— Ты боишься — ну, так, как боялась раньше, еще когда мы не читали для мисс Крэншоу?
— О нет. То есть боюсь, но другого.
— Чего?
— Я беспокоюсь о том, какая завтра будет публика, потому что, если не окажется хорошая, если не полюбит пьесу сразу же, как только поднимется занавес, нам придется туго и, может быть, будет провал. Пьеса удачная — вопрос в том, будет ли удачной также и публика. А ты боишься, Лягушонок? Скажи правду.
— Самую настоящую?
— Ну да.
— Самую-самую взаправдашнюю?
— Ну говори же, Лягушонок!
— Ни капли.
— И завтрашняя публика не беспокоит тебя?
— Не беспокоит.
— А что, если окажется ужасная? На нью-йоркские премьеры такая обычно и ходит. Приезжают с опозданием, многие — пьяные, почти все — переели и от этого не находят себе места. Фактически спектакль их даже и не интересует. Что, если будет такая?
— Ну и пусть. Мы сделаем свое дело и пойдем домой.

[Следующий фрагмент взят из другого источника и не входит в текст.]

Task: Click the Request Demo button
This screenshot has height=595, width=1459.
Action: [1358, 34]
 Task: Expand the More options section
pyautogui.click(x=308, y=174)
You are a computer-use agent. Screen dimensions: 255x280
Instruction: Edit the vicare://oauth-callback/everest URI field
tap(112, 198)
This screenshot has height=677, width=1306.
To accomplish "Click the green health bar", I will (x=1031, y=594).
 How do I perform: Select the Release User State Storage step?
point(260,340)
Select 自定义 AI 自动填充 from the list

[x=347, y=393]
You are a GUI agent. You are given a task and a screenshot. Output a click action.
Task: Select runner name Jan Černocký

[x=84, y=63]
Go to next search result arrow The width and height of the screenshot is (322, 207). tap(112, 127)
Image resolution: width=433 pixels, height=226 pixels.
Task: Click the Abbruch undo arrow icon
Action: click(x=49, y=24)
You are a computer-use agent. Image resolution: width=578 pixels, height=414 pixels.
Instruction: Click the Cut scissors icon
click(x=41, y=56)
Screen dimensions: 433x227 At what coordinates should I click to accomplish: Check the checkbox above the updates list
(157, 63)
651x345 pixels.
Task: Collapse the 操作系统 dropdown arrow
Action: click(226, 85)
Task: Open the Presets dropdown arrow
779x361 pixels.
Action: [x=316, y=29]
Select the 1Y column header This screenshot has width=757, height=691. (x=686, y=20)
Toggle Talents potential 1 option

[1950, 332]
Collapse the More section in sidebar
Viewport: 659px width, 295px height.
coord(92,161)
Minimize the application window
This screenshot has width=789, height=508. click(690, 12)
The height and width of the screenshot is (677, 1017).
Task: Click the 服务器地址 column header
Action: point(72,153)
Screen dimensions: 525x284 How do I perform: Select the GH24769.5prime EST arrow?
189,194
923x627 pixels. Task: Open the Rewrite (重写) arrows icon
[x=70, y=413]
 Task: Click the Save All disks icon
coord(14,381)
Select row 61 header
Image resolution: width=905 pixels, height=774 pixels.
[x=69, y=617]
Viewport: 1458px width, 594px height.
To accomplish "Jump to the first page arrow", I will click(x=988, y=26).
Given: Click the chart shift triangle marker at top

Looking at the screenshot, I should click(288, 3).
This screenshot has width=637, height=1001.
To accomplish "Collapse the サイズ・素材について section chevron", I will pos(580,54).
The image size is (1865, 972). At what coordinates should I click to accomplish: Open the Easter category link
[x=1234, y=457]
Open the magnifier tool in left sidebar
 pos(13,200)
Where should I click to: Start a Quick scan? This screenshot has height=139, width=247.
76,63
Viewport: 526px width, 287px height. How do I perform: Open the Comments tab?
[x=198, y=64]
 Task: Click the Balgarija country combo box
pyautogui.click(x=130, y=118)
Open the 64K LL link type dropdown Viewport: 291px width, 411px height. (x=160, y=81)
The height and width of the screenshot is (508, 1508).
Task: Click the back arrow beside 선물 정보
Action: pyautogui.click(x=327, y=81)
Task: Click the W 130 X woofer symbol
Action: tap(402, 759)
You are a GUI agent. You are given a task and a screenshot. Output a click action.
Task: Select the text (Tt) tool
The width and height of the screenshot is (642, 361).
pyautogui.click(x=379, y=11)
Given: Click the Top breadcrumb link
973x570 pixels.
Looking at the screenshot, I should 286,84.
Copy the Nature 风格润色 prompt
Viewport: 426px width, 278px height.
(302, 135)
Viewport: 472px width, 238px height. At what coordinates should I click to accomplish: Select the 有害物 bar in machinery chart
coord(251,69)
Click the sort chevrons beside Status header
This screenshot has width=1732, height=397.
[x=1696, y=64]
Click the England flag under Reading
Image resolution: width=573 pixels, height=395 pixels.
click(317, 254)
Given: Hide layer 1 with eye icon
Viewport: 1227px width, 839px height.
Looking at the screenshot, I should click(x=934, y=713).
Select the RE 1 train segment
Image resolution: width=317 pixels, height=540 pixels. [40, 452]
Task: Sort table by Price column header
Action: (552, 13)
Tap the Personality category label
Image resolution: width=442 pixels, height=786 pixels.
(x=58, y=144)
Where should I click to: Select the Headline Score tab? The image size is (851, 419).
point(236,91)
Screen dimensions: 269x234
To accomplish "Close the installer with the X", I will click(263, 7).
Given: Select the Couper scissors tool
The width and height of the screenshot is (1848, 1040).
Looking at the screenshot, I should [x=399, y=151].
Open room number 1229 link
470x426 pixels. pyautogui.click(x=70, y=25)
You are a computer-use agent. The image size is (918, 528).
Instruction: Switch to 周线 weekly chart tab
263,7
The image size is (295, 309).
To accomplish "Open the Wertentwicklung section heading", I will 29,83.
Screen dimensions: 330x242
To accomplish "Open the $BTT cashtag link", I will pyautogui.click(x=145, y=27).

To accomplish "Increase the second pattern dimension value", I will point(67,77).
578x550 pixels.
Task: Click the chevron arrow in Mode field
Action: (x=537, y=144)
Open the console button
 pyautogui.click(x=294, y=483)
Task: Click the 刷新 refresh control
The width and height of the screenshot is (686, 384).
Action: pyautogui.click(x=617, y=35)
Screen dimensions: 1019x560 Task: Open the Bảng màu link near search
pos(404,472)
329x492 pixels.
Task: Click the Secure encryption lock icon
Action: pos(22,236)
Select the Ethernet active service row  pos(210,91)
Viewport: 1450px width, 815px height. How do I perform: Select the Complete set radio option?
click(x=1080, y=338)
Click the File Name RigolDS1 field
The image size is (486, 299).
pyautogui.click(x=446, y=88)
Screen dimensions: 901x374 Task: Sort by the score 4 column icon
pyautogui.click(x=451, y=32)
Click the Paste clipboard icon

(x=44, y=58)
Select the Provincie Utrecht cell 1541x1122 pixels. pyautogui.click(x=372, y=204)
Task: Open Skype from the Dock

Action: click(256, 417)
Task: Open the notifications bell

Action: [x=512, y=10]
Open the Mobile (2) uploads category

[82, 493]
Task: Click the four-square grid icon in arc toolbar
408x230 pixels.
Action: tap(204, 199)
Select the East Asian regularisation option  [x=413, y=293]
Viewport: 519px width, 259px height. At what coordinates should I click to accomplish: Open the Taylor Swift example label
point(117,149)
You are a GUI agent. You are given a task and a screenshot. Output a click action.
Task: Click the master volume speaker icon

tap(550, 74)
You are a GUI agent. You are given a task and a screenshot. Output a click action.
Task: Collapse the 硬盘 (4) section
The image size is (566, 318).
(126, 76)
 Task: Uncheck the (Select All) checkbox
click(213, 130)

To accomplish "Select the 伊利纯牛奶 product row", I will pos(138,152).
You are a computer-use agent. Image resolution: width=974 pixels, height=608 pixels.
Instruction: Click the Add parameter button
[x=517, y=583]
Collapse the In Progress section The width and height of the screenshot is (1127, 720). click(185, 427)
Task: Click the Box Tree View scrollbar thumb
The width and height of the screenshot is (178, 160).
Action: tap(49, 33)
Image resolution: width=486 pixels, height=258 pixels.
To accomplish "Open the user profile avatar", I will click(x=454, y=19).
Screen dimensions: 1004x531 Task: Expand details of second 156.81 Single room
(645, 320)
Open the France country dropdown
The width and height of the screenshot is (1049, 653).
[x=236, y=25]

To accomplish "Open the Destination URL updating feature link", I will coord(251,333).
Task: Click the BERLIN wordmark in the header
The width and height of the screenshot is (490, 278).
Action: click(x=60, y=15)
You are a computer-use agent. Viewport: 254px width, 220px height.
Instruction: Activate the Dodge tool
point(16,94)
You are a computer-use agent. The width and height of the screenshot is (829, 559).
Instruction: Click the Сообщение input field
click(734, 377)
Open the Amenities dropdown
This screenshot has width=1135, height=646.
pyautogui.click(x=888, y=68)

— Ты знаешь, завтра вечером после спектакля Глэдис устраивает у себя в доме роскошный прием для всей труппы. Никто из нас не ляжет, пока не выйдут утренние газеты, а это будет только в четвертом часу, и тогда, если рецензии будут хорошие и мы увидим, что спектакль стал сенсацией, — тогда тем более никому не захочется уходить. Все захотят отпраздновать такое событие.
— Ну и хорошо. А я после спектакля иду домой и ложусь спать. Мне не будет страшно одной.
— Да нет, Лягушонок, я хотела сказать вовсе не это. Глэдис хочет, чтобы мы обе были у нее, так что ты тоже там будешь, во всяком случае до полуночи, и даже позже, если у тебя будет желание. Если все будет в порядке — разбудить тебя и сказать?
— Разбуди, но только на секундочку. Скажи — да, и я пойму. Но если пьеса провалится, не буди меня совсем.
— Договорились — но как тебе кажется, Лягушонок, с пьесой будет хорошо?
— Хорошо.
— Ты этому рада?
— Очень.
— Почему?
— То же самое спрашивала меня мисс Крэншоу. Я буду рада успеху спектакля, потому что тогда ты будешь долго играть в замечательной пьесе, будешь зарабатывать много денег, будешь знаменитая, а я, если захочу, смогу не играть в ней.
— А ты захочешь?
— Еще не знаю, но через некоторое время, пожалуй, да.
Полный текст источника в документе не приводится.